Refactoring UI is a simpler process. One of the great parts about SwiftUI is it’s easy to see when your view code is getting long and pull out subviews for refactoring. I’ve been noticing three distinct steps:

  1. Start building your UI in one View
  2. During active development, break out views that are complex or repeated into new Views in the same file
  3. Once the dust settles (or the new View grows in size), move these Views into their own files or groups

It’s totally reasonable to have multiple small View components in a single file, but once they start being used from multiple locations or have their own helper methods, it’s time for them to get their own file.

Lastly, let’s not forget the experience of learning something new. You’ll be learning something new, but with some of the Swifty comforts you’ve become used to. This is actually pretty fun! You can usually iterate quickly and solve your problems (as long as you don’t run into functionality blockers) like the ones that are common during the beta phase.

Cons

Starting with the obvious one: your SwiftUI apps will only work on devices with iOS 13 and higher. For those of you with a large existing install base, making everyone update to iOS 13 to get the latest updates might not be the best way to treat your users. Keep in mind older devices will still be able to get the latest version of your app available for iOS 12, but not any new updates that are iOS 13-only.

For new apps, particularly ones that are utilizing core features only available in iOS 13, this is less of an issue.

More complex tasks don’t have good example code yet. Rather than just searching stack overflow for how to accomplish a task, you might have to read the Apple docs and figure out how to put together multiple pieces that have never been written about before. There just aren’t a lot of examples for how to do things yet, and there’s a lot of new terminology to learn just to be able to sanely google about what’s going on.

Error messages can be misleading. Just like the Swift releases of yesteryear, error messages from using Combine and SwiftUI are not always the most readable or the most accurate messages.

I’ve seen frequent complaints about using [.top, .bottom] as padding EdgeSet when in fact the error was something I was doing in modifiers that follow the element the error pointed at. Sometimes error messages about lines of code being “ambiguous without more context” actually mean that the types don’t match between two calls.

A lot of these new tools are powered by generics in Swift so error messages complaining about T and U might actually be complaining about your own types that the compiler isn’t yet reasoning about correctly.

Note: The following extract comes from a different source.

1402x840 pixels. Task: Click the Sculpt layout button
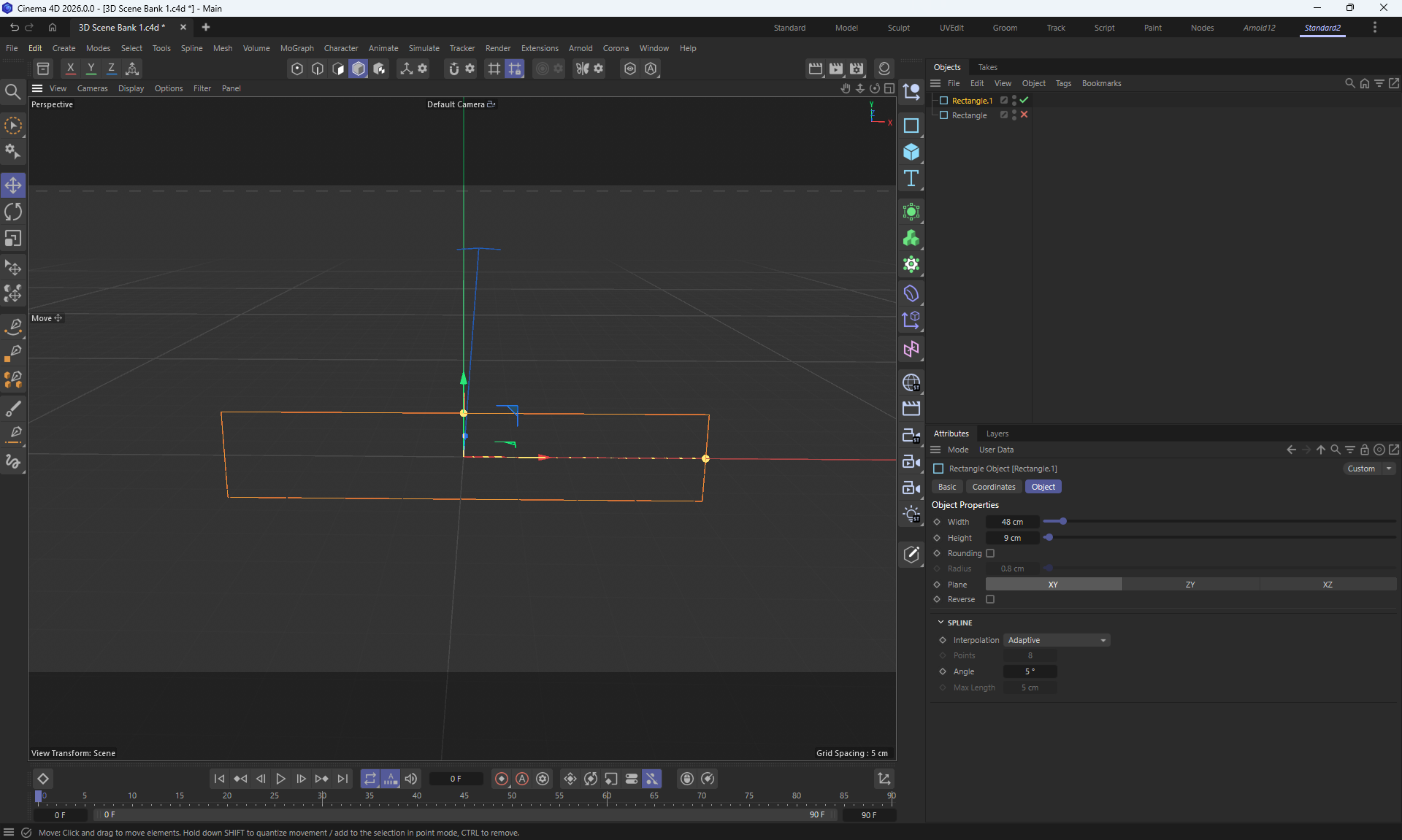pyautogui.click(x=898, y=28)
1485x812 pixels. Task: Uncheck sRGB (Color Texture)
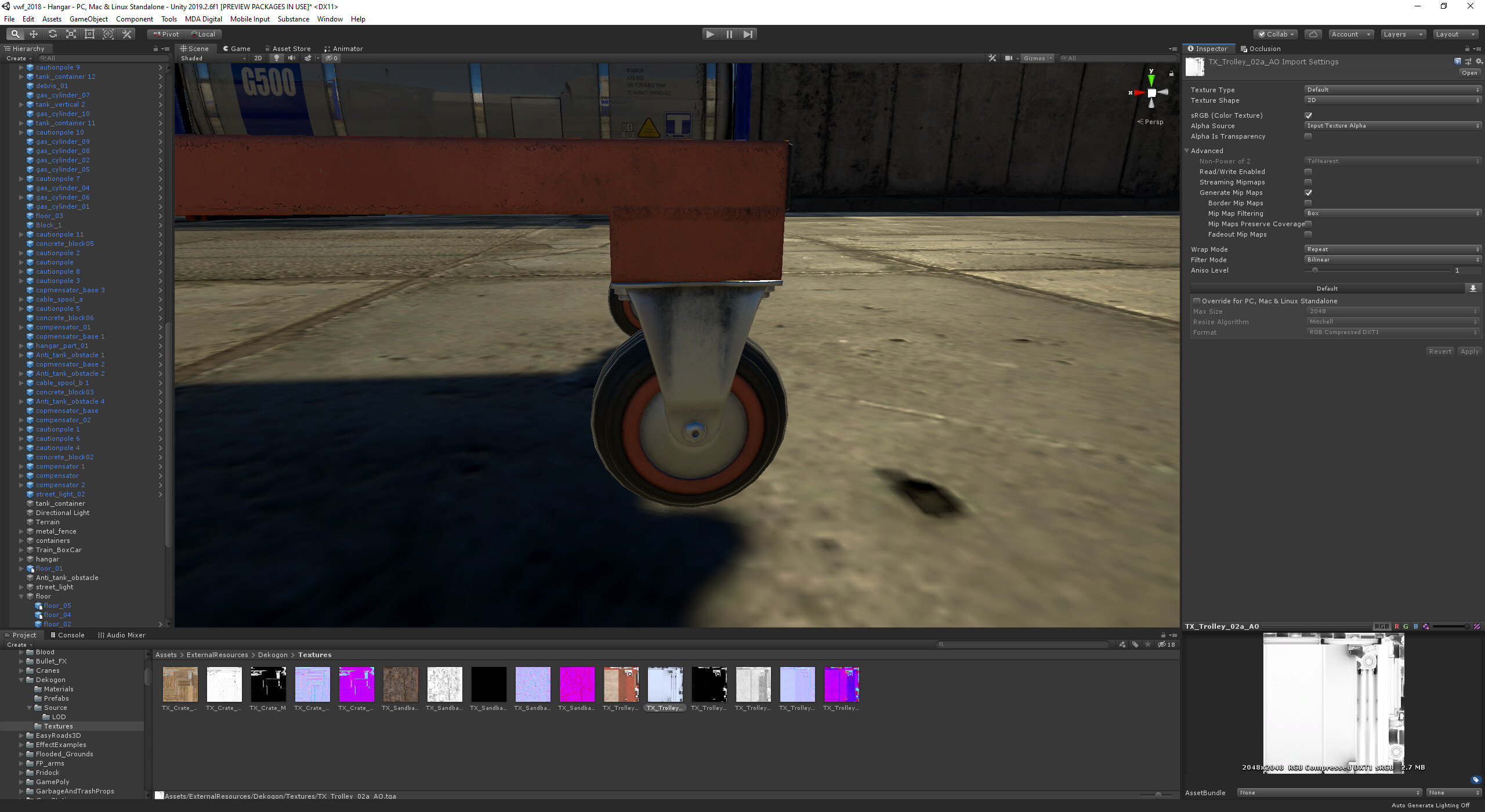tap(1309, 115)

The real power of Xcode 11 comes from working in Catalina. If you’re like me and happy to jump into iOS betas after the public releases start coming out but much more hesitant about macOS betas, you’ll find that Xcode 11 on 10.14.x doesn’t have the live preview and SwiftUI refactoring power that some of the Apple tutorials mention.

These extra features are only available in 10.15 and unless you want to take that dive early, you’ll have to wait until you upgrade your main computer to take advantage of them.